··· Kutipan
Menu
News
EkBis
New Economy
Kabar Finansial
Sport & Lifestyle
Kabar Sawit
Video
    Indeks
      About Us
        Social Media

        Menanti Taji Moneter Mengungkit Perekonomian

        Menanti Taji Moneter Mengungkit Perekonomian Kredit Foto: Sufri Yuliardi
        Warta Ekonomi, Jakarta -

        Kebijakan moneter kerap kali diumpamakan sebagai kebijakan dalam "kotak hitam" atau "misteri" karena kompleksitasnya dalam menyalurkan manfaat ke kegiatan perekonomian.

        Ketika bank sentral menaikkan atau menurunkan instrumen kebijakan moneter seperti suku bunga acuan, manfaatnya perlu melewati berbagai variabel terlebih dahulu seperti suku bunga bank, saluran kredit, harga aset, nilai tukar dan ekspektasi, hingga menuju sasaran akhir yakni inflasi yang terkendali.

        Kegiatan ekonomi di dunia yang saling terkait telah membuktikan bahwa pergerakan kebijakan moneter sebuah bank sentral akan sangat mempengaruhi aktivitas ekonomi.

        Awal 2015, ketika Gubernur Bank Sentral Amerika Serikat The Federal Reserve Jannet Yellen melontarkan sinyal untuk menaikkan suku bunga acuan (Fed Fund Rate) setelah ekonomi AS membaik, pasar keuangan global termasuk Indonesia langsung bereaksi.

        Ketidakpastian kenaikan suku bunga The Fed menimbulkan gejolak di pasar keuangan global. Negara-negara "emerging market" yang selama ini "ketiban rezeki" karena arus dana segar dari AS harus bersiap akan kembalinya dana tersebut.

        Penyebabnya ekspektasi kenaikan suku bunga The Fed dan mulai pulihnya ekonomi AS. Harga saham di bursa Wall Street bergejolak. Dolar AS pun terus perkasa terhadap mata uang negara lain, termasuk rupiah.

        Ya, sinyal kebijakan dari bank sentral saja dapat memengaruhi peredaran uang, yang selanjutnya akan mempengaruhi variabel suku bunga, kredit, nilai tukar, serta berbagai variabel lainnya. Bank Indonesia (BI), sebagai otoritas moneter di Indonesia, menyebut hal ini sebagai transmisi kebijakan moneter.
······
··· Catatan yang Diberikan
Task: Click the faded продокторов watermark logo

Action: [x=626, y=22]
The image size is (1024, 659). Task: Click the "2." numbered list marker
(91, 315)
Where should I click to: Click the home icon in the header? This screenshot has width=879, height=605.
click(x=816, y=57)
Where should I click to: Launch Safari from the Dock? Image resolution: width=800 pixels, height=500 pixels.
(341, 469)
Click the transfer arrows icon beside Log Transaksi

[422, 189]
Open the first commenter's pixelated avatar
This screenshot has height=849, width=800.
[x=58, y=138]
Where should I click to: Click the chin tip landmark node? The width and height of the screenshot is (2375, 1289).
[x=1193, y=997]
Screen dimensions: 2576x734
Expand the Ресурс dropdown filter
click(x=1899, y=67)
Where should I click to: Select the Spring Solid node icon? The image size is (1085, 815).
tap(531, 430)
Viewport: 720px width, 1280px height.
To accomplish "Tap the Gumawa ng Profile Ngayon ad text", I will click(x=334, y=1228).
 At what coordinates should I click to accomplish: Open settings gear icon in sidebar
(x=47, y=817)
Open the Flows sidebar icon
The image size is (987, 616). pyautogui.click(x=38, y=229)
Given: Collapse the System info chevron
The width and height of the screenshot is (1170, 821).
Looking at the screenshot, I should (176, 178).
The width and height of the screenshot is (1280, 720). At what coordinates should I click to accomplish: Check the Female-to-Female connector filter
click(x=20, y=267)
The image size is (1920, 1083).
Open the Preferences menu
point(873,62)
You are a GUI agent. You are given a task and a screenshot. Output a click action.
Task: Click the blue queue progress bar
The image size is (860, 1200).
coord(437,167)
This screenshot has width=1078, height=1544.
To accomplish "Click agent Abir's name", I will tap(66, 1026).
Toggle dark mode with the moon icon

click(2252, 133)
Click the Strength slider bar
······
Tugas yang Dikerjakan:
• 1. Nyatakan apakah setiap pernyataan ini sesuai dengan kutipan, dengan jawaban ya atau tidak disertai kata-kata penentu dari kutipan yang dikutip tanpa diubah: (a) Dolar AS melemah terhadap rupiah. (b) Sinyal kenaikan suku bunga acuan dari The Federal Reserve dilontarkan pada akhir 2015. (c) Bank Indonesia menyebut hal tersebut sebagai transmisi kebijakan moneter.
• 2. Tolong ambil dari kutipan teks di antara "Awal 2015, ketika" dan "kembalinya dana tersebut.", dengan kedua bagian itu ikut disertakan.
Pegang hanya kutipan ini sebagai sumber.

Jawaban Lengkap:
• 1.
(a) Tidak: "Dolar AS pun terus perkasa terhadap mata uang negara lain, termasuk rupiah."
(b) Tidak: "Awal 2015, ketika Gubernur Bank Sentral Amerika Serikat The Federal Reserve Jannet Yellen melontarkan sinyal untuk menaikkan suku bunga acuan"
(c) Ya: "Bank Indonesia (BI), sebagai otoritas moneter di Indonesia, menyebut hal ini sebagai transmisi kebijakan moneter."

• 2.
Awal 2015, ketika Gubernur Bank Sentral Amerika Serikat The Federal Reserve Jannet Yellen melontarkan sinyal untuk menaikkan suku bunga acuan (Fed Fund Rate) setelah ekonomi AS membaik, pasar keuangan global termasuk Indonesia langsung bereaksi.

        Ketidakpastian kenaikan suku bunga The Fed menimbulkan gejolak di pasar keuangan global. Negara-negara "emerging market" yang selama ini "ketiban rezeki" karena arus dana segar dari AS harus bersiap akan kembalinya dana tersebut.